メダカの稚魚が奇形で生まれたら―生死を決めるのは飼い主次第、判断に迷ったら

メダカの稚魚とミジンコに萌え死寸前の里山です。

幹之の孵化が始まって数日が経過しました。軽い背骨曲がり的な子は既に生まれていたのですが、ここに来て決定的な奇形が生まれてしまいました。

次世代に残す子は綺麗な姿で――

そう考えた時、奇形の子は間引きの対象となってしまうのですが、なかなか決断が出来ません。

Cの字で生まれた子

卵膜が硬かったか、或いはもともとの生命力が弱かったのか。上手く殻を脱ぐことが出来なかった子が、Cの字で生まれて来ました。

2時間程経過観察しましたが、事態に進展は見えず。生きてはいるものの、どうやらこの子は身体に重篤な障害を抱えてしまったようです。

自然下であるなら

間違いなく死に至る個体です。

先ず泳ぐことが出来ません。即ち、外敵から身を守ることが出来なくなります。エサを食べることも難しいでしょう。

幾度かの幸運が重なり生き延びれたとしても、その姿では生殖が出来ません。ヒトの倫理観を抜き、普通に考えれば、自然淘汰されていく個体です。

ヒトが管理するということ

情緒や倫理を持ち合わせるヒトは、野生動物とは一線を画します。
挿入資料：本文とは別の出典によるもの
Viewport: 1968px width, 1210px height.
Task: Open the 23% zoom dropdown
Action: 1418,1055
(=他生物と異なるが、優れているというわけではない。)

死に行く個体でも、「何とかして生かしたい」という思いが生まれます。

この思いが、時に辛さを招きます。

一匹で生きていくには難しい状態で生まれた稚魚を、どうするのがベストでしょうか。

――介錯するのも優しさなれば、生かすのもまた優しさ

答えは1つだけではありません。自分のベストを尽くせば、それで良いのではないかと思いました。
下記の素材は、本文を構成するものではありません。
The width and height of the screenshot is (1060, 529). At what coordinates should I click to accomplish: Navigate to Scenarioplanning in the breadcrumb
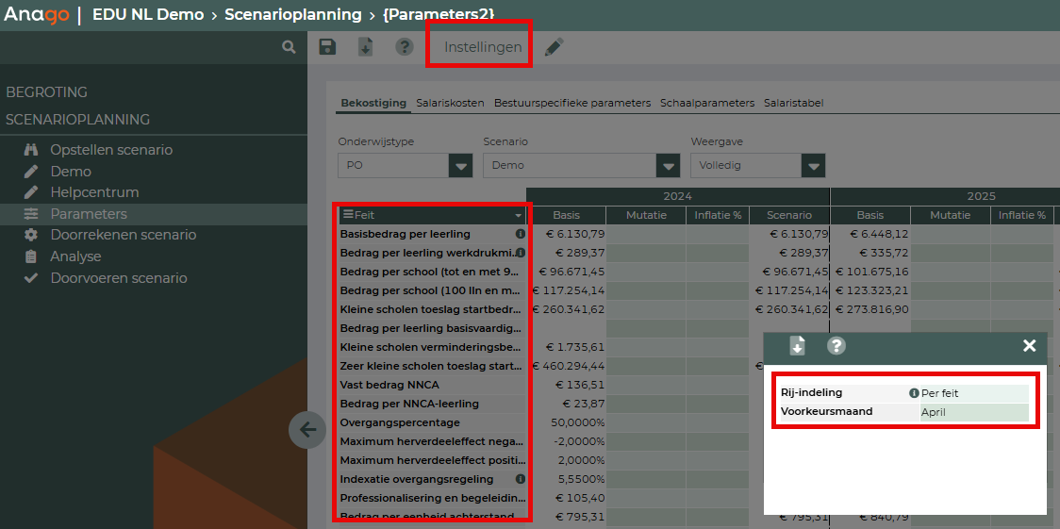[292, 14]
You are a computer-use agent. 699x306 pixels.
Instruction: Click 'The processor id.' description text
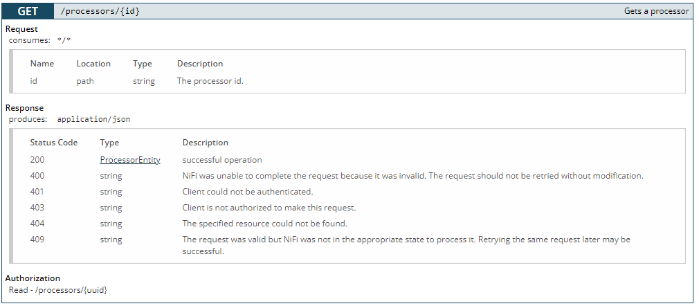210,81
メダカが何を思っているかは私たちにはわかりませんが……。

視線の先にあるもの

肉眼では見えなくとも、カメラで写すことではっきり見えるものがあります。

Cの字で生まれた稚魚をデジカメで撮影、PCで画像確認をしていた時のこと。稚魚の目が、真っ直ぐにこちらを向いていることに気づきました。(ブログアップの画像ではわかり難いですが、この子の目線はじっとカメラを捉えているようです。)

自己に迫る危機に目をやっていたのだろうと思います。

思ったより相手は見ている

メダカは見ていないようで、私たちヒトをよく見ていると思います。

感情や言語といったフィルターを通さない分、純粋にその行動を観察しているだろうと私は思っています。
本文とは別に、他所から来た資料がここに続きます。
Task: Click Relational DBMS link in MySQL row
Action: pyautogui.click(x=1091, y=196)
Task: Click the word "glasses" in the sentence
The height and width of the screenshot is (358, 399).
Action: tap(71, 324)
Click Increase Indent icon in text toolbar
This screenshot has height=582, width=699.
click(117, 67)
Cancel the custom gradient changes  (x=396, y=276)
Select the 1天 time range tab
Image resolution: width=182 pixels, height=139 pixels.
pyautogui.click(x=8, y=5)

Cの字で生まれて来た稚魚は、じっと私の行動を、自分を取り巻く世界を見ていることでしょう。

ヒトのような感情は無いと思います。

淡々と、自分に起こる全てを観察しているのだろうと思います。

自分に出来ることは?

奇形で生まれた子を「要らない」と処分することも出来れば、その出会いを大切にし「生かす」という選択も出来ます。

前述しましたが、それが自身の「ベスト」であるなら、どちらを選択しても良いと思います。大切なのは、そこから「何を学ぶか」ではないかと思います。

おわりに

まだまだ孵化直前の卵は沢山あります。この先、もっと印象の強い出会いがあるやも知れません。

奇形のメダカもリハビリを行えば、健康体の子たちと変わらない生活が送れるのでしょうか?

何か良いトレーニング方法はなかろうかと思案する、4月下旬の午後でした。